According to The New York Times, "Perseus is paying The Daily Beast a five-figure management advance to cover the costs of editing and designing the books."

Based on what I've seen and felt, Perseus grossly overpaid.

An author's words are important, but so is the package that contains them. Be aware and be careful.

Tuesday, June 28, 2016

Three missing ingredients in poorly selling books: PASSION, PROFESSIONALISM and PROMOTION

The Internet is filled with advice on creating bestselling books. Most of it involves finding the most popular online search topics.

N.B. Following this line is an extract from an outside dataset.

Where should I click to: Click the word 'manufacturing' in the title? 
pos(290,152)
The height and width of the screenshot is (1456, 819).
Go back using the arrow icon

According to many of the 'experts' (most of whom want to sell you something), if millions of people are interested in Oprah, Wells Fargo or Obama, you can easily sell millions of books about Oprah, Wells Fargo or Obama and make millions of dollars.
  • The authoritative ignoramuses say that it doesn't matter if you're a shitty writer, know nothing about the subject and don't think professional editing and design are necessary.
Some 'experts' tell you that instead of actually writing a book you can just copy words from the web and paste them together, use any available software to create a cover and soon untold riches and fame will be yours.

(above) Sadly, many of the ugliest and least-useful books are intended to help others publish books.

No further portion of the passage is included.